* _Activity_: Among the entries below, only the lines starting at the one with "(520) 346-3905 (153, 545)" and ending at the one with "Giustizia e sicurezza pubblica (33, 2252)", both included, are to be printed exactly.
-=-=-=-=-
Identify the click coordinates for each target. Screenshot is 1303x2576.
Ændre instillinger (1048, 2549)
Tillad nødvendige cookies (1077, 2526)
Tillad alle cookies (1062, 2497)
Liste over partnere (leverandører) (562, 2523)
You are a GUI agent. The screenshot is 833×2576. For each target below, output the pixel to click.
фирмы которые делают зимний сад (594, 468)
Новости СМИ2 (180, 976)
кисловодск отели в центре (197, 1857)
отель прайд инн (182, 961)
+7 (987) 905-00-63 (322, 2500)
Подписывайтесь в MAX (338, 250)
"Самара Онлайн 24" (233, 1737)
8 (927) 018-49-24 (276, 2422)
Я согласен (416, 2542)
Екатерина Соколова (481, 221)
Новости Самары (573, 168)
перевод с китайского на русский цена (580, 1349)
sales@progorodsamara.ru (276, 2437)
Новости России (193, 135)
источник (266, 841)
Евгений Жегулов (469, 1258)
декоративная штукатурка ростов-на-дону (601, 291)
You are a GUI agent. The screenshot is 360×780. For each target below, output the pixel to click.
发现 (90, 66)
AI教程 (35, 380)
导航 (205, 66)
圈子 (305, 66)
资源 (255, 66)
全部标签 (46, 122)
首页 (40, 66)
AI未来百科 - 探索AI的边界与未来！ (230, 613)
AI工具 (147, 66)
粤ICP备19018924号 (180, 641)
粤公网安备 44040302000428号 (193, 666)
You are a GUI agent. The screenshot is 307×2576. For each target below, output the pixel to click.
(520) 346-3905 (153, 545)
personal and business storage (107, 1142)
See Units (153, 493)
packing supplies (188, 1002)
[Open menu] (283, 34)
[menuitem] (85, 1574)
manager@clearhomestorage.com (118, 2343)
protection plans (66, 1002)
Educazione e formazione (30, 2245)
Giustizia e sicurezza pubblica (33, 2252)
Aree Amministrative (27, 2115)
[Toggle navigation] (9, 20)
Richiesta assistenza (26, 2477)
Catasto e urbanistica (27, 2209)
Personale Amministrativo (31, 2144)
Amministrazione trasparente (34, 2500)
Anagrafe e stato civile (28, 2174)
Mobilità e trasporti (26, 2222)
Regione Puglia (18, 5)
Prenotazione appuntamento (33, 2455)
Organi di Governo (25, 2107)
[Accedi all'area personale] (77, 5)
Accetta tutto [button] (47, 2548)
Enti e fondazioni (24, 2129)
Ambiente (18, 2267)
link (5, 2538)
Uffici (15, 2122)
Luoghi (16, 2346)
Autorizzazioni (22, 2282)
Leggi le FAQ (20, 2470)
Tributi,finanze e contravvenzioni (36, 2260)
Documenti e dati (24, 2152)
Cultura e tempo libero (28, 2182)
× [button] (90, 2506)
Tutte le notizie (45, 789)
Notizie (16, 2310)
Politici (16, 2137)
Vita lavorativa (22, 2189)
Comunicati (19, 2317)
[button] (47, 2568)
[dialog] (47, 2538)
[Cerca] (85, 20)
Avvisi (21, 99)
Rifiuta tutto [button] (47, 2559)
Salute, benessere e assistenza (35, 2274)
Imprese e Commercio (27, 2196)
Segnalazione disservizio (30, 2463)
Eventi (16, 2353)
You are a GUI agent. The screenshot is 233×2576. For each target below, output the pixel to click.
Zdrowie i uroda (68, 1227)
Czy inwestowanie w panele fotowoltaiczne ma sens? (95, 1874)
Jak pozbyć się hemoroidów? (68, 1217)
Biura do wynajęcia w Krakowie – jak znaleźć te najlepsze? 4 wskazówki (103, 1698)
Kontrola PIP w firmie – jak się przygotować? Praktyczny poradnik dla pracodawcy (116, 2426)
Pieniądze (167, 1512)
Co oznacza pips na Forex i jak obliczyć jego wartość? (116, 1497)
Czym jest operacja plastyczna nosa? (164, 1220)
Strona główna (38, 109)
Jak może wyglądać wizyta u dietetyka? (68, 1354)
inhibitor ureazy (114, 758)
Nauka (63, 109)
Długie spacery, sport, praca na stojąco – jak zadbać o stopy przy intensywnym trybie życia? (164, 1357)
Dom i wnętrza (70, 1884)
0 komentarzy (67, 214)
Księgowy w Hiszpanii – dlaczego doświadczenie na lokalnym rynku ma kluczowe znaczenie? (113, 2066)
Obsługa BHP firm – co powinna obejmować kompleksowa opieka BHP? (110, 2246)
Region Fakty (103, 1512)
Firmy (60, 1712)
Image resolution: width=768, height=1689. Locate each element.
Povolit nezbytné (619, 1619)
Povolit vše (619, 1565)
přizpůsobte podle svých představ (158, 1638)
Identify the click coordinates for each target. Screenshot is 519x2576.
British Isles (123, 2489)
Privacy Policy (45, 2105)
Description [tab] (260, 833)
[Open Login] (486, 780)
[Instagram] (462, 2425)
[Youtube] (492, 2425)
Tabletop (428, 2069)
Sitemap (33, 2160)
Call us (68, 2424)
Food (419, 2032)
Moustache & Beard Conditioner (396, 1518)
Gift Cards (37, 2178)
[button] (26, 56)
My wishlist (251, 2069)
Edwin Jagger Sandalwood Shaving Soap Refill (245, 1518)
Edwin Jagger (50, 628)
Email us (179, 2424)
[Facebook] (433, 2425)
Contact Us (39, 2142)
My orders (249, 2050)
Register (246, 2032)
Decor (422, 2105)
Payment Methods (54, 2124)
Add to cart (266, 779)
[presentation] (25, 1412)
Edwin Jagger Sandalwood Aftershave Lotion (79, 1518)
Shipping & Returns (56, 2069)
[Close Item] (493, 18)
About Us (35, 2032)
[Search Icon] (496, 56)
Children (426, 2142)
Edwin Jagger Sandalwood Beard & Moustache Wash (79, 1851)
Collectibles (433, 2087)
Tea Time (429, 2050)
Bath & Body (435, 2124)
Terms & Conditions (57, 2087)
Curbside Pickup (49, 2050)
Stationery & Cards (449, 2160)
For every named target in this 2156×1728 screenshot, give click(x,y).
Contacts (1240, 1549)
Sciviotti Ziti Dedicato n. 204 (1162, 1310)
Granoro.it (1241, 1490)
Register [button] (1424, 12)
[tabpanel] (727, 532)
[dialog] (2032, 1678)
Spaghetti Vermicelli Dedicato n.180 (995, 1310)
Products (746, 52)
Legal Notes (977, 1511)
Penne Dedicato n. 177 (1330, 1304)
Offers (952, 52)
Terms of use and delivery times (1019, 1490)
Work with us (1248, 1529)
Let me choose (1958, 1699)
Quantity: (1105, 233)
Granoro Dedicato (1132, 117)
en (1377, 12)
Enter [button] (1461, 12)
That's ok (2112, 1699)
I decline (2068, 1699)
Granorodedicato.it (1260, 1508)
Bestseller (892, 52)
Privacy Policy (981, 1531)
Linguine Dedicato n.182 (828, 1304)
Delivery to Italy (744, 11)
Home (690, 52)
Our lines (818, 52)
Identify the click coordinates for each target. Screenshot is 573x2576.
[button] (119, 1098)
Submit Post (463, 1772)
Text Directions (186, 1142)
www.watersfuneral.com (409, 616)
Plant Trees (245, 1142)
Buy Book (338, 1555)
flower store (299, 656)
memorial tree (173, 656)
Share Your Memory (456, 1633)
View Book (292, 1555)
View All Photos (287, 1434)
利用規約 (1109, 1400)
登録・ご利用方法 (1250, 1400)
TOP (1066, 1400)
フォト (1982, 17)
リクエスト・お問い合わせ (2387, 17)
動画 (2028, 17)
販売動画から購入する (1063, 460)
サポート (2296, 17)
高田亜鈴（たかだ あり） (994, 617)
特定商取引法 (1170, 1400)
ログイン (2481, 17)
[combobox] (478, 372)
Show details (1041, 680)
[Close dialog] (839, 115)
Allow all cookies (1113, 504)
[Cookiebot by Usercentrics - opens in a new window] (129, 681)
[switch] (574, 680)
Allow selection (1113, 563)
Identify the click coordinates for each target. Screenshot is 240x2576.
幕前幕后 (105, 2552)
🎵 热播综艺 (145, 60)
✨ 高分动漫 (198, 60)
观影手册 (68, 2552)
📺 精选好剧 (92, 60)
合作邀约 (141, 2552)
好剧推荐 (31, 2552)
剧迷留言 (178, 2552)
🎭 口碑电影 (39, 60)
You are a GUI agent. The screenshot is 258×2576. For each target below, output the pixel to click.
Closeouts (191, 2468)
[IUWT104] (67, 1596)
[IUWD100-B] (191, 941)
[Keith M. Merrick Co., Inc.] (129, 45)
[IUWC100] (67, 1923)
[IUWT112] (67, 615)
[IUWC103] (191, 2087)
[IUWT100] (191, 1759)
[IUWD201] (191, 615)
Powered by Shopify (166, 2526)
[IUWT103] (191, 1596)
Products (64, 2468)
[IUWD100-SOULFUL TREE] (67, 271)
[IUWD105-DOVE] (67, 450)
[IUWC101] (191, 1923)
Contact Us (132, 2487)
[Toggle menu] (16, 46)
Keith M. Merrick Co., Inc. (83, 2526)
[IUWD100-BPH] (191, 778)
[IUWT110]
-=-=-=-=-
* _The answer_:
(520) 346-3905 (153, 545)
personal and business storage (107, 1142)
See Units (153, 493)
packing supplies (188, 1002)
[Open menu] (283, 34)
[menuitem] (85, 1574)
manager@clearhomestorage.com (118, 2343)
protection plans (66, 1002)
Educazione e formazione (30, 2245)
Giustizia e sicurezza pubblica (33, 2252)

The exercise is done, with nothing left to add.